June 13, 2012
You don’t have to be a superhero to provide effective CPR. Using a ResQPump (CardioPump), which permits the person performing CPR to decompress the chest, with a ResQPOD, an impedance threshold device, produces a combination called active compression decompression CPR (ACD CPR) that, according to a study, can increase a cardiac arrest patient’s survival rate by 53%.
Although not currently available for sale in the United States, the ResQPump utilizes a suction cup that sticks to the chest and “transfers a lifting force to the thorax,” allowing the rescuer to re-expand the chest during the decompression phase of CPR. Advanced Circulatory Systems, Inc., the manufacturer of this product, will be using the study to support their submission for FDA approval. If approved, the ResQPump should be available for sale in the United States in 2012.

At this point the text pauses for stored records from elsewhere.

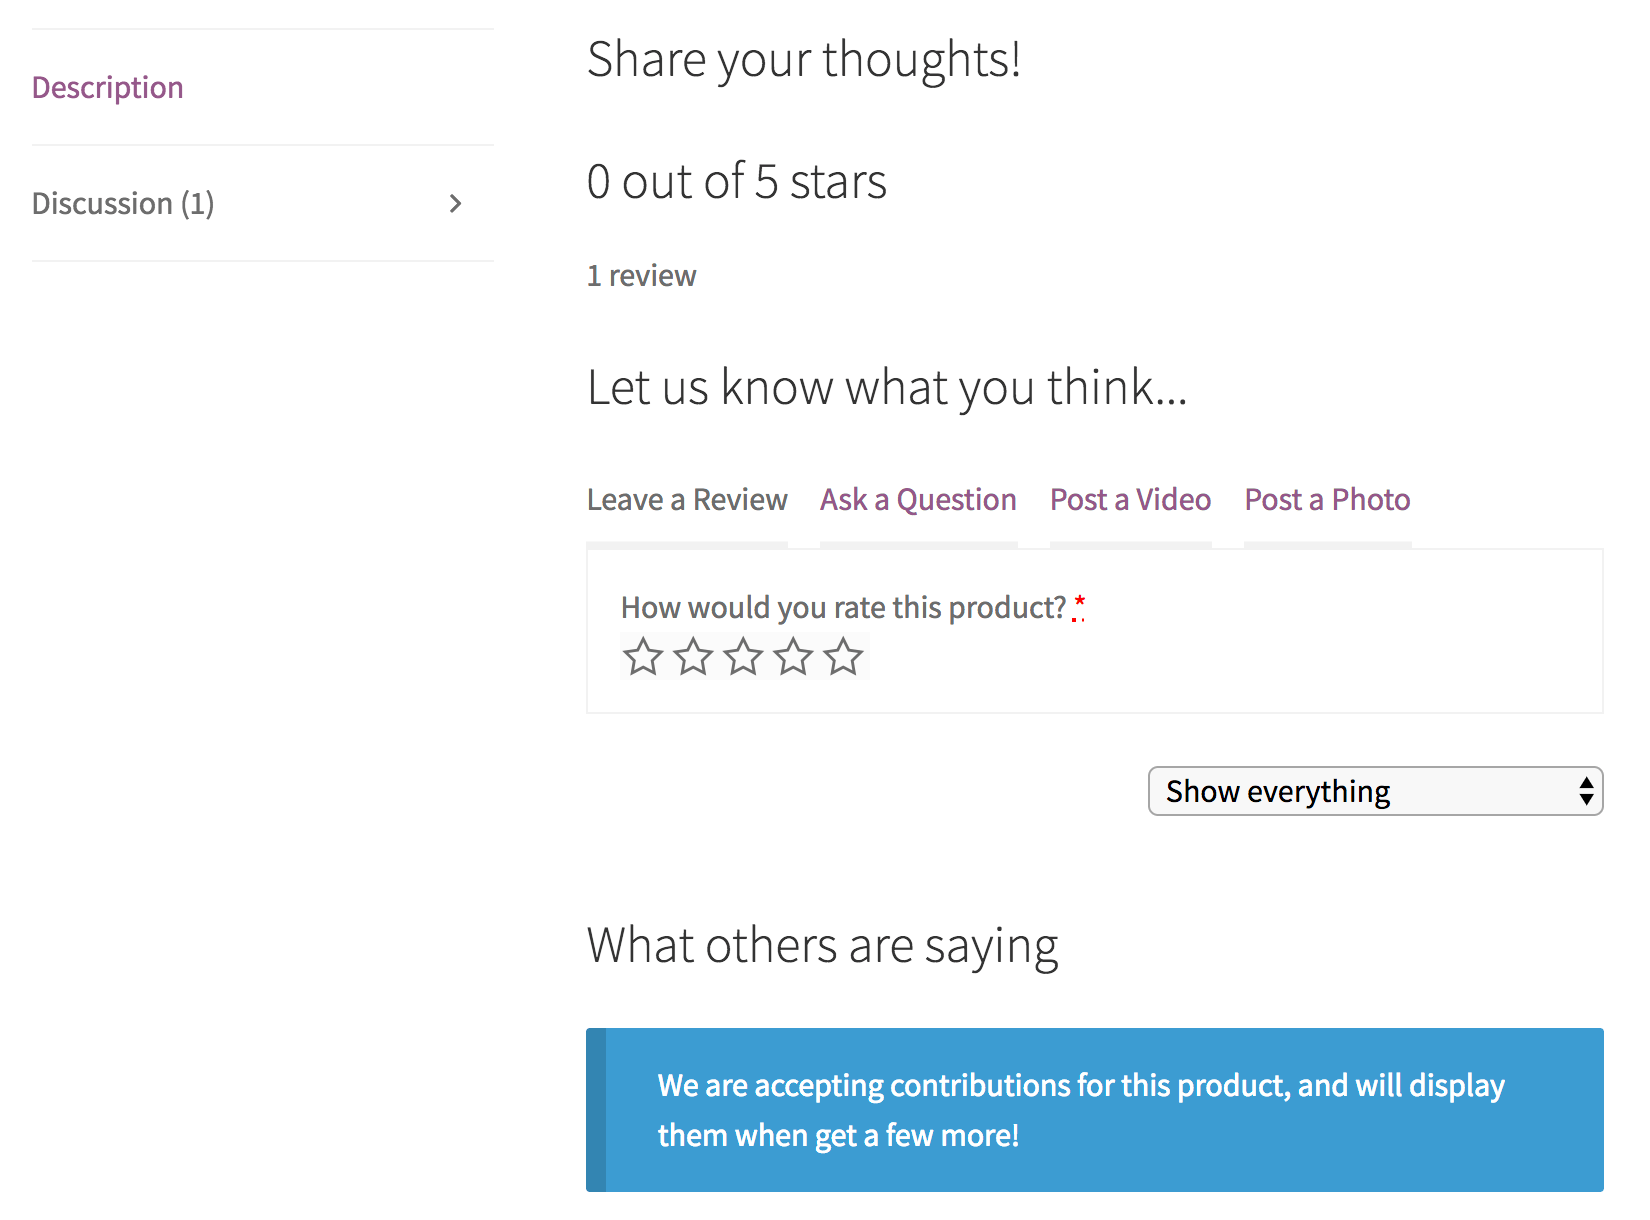Click the 1 review link
The image size is (1650, 1220).
[641, 275]
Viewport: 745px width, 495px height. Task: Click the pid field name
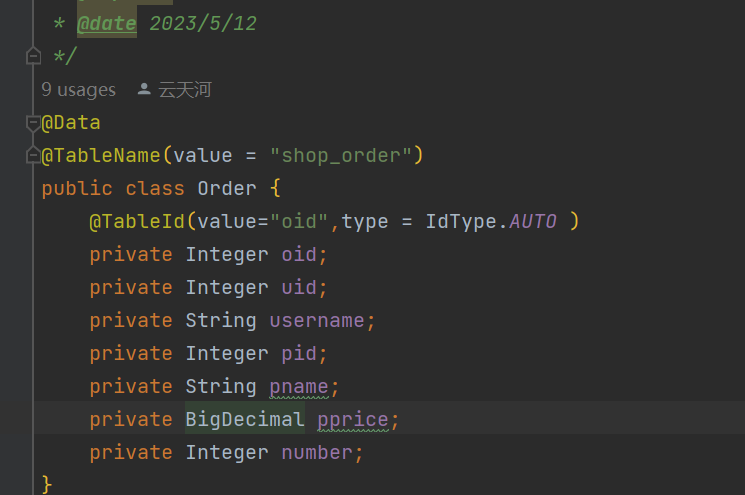(x=299, y=353)
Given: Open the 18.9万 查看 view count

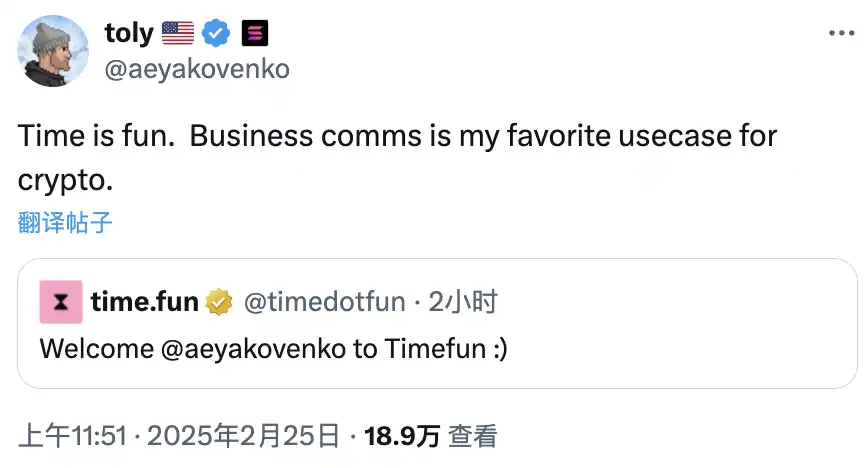Looking at the screenshot, I should tap(430, 436).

The ResQPOD, which is currently available in the United States, is designed to work with an endotracheal tube (ET) or facemask and “prevents unnecessary air from entering the chest during CPR. As the chest wall recoils, the vacuum (negative pressure) in the thorax is greater. This enhanced vacuum pulls more blood back to the heart, doubling blood flow during CPR.” According to a study published in The Lancet, this mechanism increases cardiac output, blood pressure, and survival rates when used with ACD CPR.
In a recent article, Dr. Tom P. Aufderheide, a principal investigator of the study, stated, “The goal of resuscitation during cardiac arrest is long-term survival with preservation of brain function. This new, effective intervention achieves that goal and is potentially the most significant advancement in the treatment of cardiac arrest since defibrillation.”
We will have to wait and see how this new technology will impact cardiac arrest patients. What do you think about its promising benefits?